Getting back to the Worcester Main Line with its new owner, expensive upgrades and increasing traffic common sense tells us something has changed. Now, what could it be?
Is it because of the wave of a magic wand, that someone "cares", or with the arrival of a "new sheriff" in town only a year ago?
Or, could it be a CSX now earning doubled returns and above its cost of capital where it did not in 2016? Could it be a more efficient CSX with a 14% lower operating ratio in 2022 v. 2016 allowing them to better compete for traffic, build on their network instead of spin off segments to lower-cost operators or allow others to make acquisitions, and grow justification to spend capital? Could it be the doubling of 2016's free cash resources generated from operations and available to make acquisitions?
You don't have to be a rocket scientist to make the connection between what's happening with the WML and the transformation at CSX with the arrival of Hunter Harrison. Even early on things began to change here in New England with traffic lost under previous management to other Class 1's returning and the momentum continues to build including within investments approaching $1B contrasting with previous strategic ambivalence about the region. And, just by looking around the same playbook used to similarly transform CN and CP can be seen with all 3 railroads top industry performers.
Bringing in Joe Hinrichs to execute for growth off that transformation and in light of the major impact of Covid and scapegoating of PSR for every industry ill turned political by self-interests came from the previous CEO. PSR hasn't disappeared with this strategy, it's just been rebranded "Scheduled Railroading" for PR purposes.
Furthermore, "talking with those different departments hamstrung by Boychuk" is simply the PR of CSX's CFO pumping up the new CEO's tires at an investor conference to an important group skeptical of the "new sheriff's" performance and COO's departure.
While it's important for folks to feel heard, the recent "common sense" changes on the WML and B&A occurred primarily because of traffic growth demands and CSX's ability to finally execute PAS' separation.
PSR didn't cripple NS' advance in New England, it's their inability to justify spending $500M to $1.5-2B in an attempt to compete against a much better CSX network, only made more muscular with PSR. That can't be confused with their $150M PAS investment that was as much about defending a presence in New England, made in the context of a CSX willing to shed New England traffic, and providing a half-ownership strategic stake in the property including bisecting PAR's route via the WML to the competing gateway.

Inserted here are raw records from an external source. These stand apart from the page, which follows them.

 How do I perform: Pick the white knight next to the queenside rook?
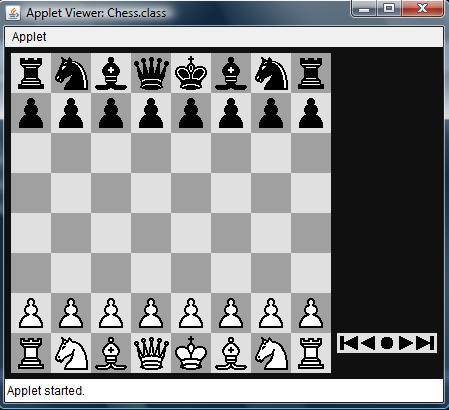click(x=71, y=353)
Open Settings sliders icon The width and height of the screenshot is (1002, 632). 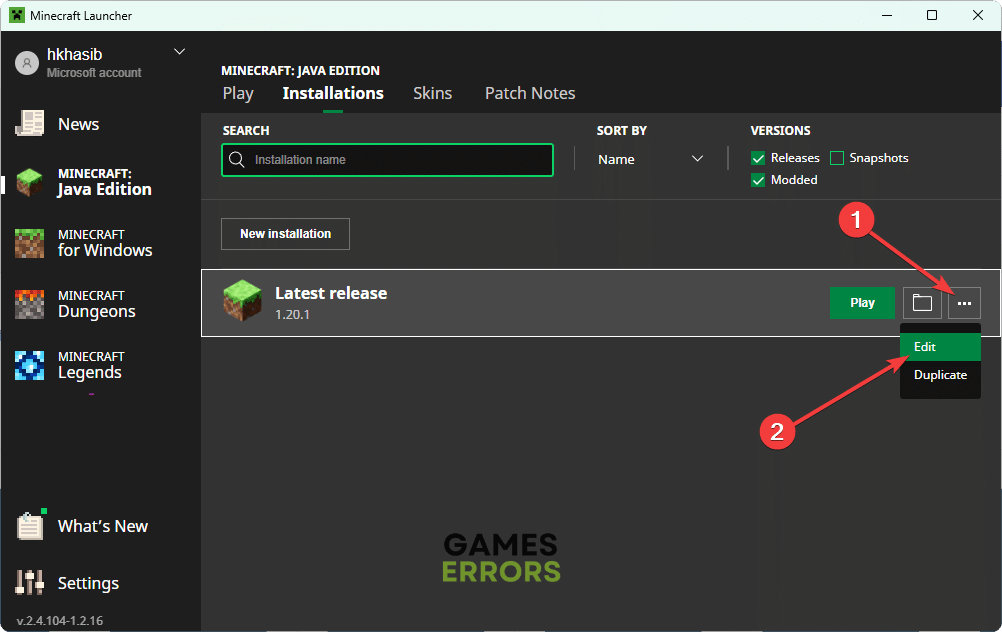tap(30, 583)
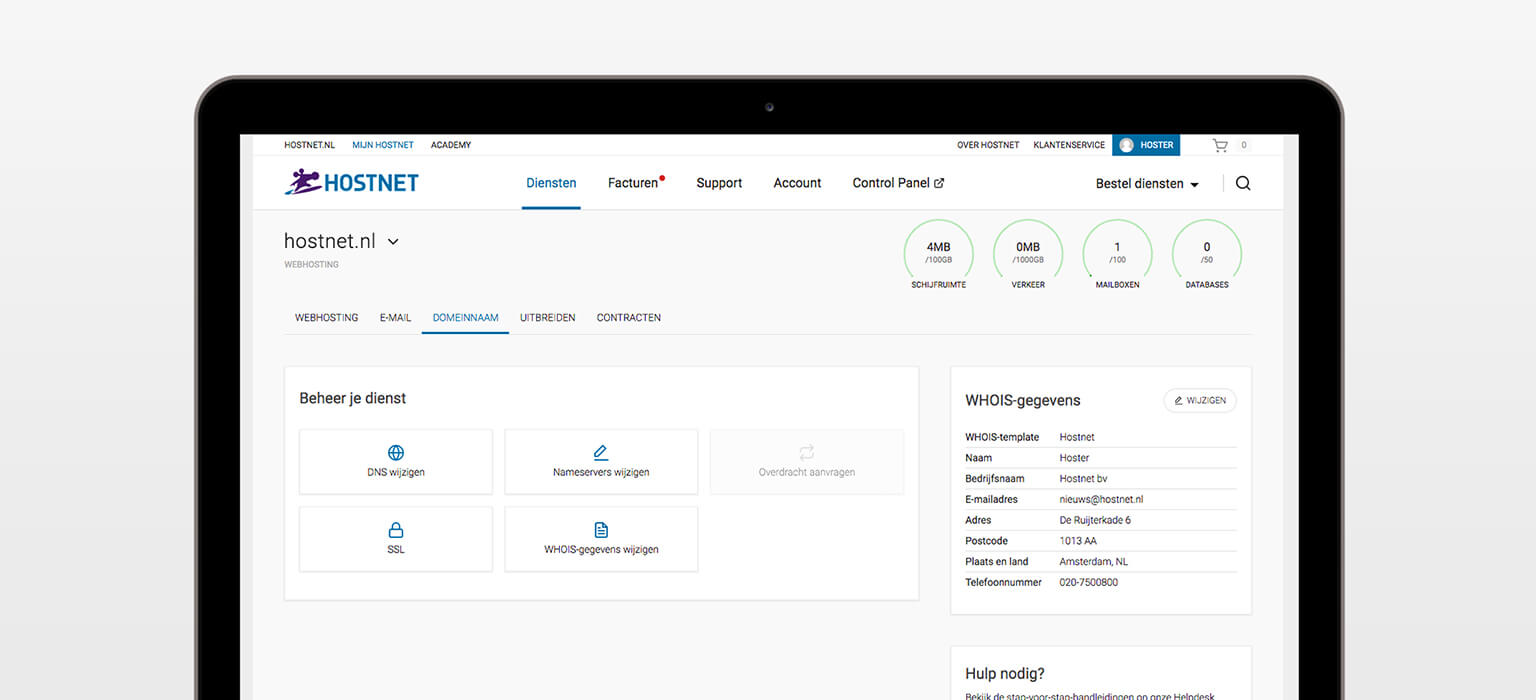Click the Hostnet logo
Image resolution: width=1536 pixels, height=700 pixels.
(351, 182)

Sure, fan and buff history will spin PSR a failure, but in the real world of the railroad business, certainly at CSX, CN and CP, where operating genius Hunter Harrison was involved it's been transformative and here in New England a watershed on par with the creation of Conrail, deregulation and labor reforms. In both cases nothing was perfect, but as always in the business of railroading, it's the most important things that count including what became of the WML back then and what will come again. Now we have Mr. Hinrichs' "One CSX", back then Mr. Hagen's "Conrail Quality" to provide the calm after the storms.